The ex-minister said: "And if I saw it, forgive the colourful language, I think I would have pressed the panic button. Because the information given was a broad range of knowledge showing detail about what was happening with the FDA in the USA and what was going on in Spain."
He added that the letter "seems to me so fundamental" - and added: "I don't know quite where this information had been buried."

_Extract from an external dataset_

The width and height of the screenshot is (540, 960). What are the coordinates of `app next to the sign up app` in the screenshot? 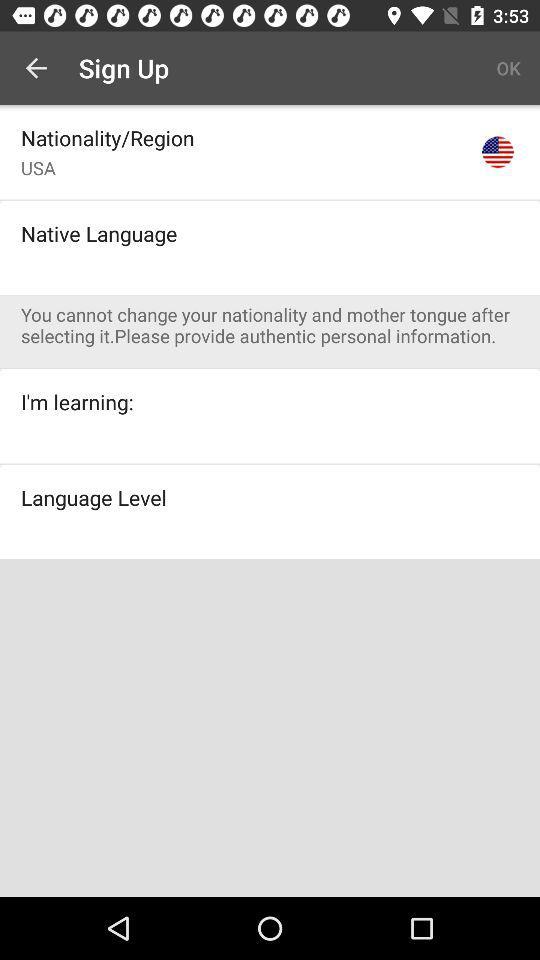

Ending his evidence, Lord Pattern said: "It is simply very wrong that setting up of this Inquiry took so many decades and so many administrations. That fact, which is indisputable, is a terrible reflection on our systems in this country and, to me, anyway, represents a clear failure of the state.
"The second point is briefer but heartfelt. I do wish to repeat my profound, truly felt and meant sympathy to all those affected by infected blood. It is truly sombring and sobering to reflect on the experiences of so many."
The Infected Blood Inquiry is expected to continue for the rest of this year, with witnesses set to include former Prime Minister John Major and ex-Health Secretaries including Andy Burnham and Jeremy Hunt.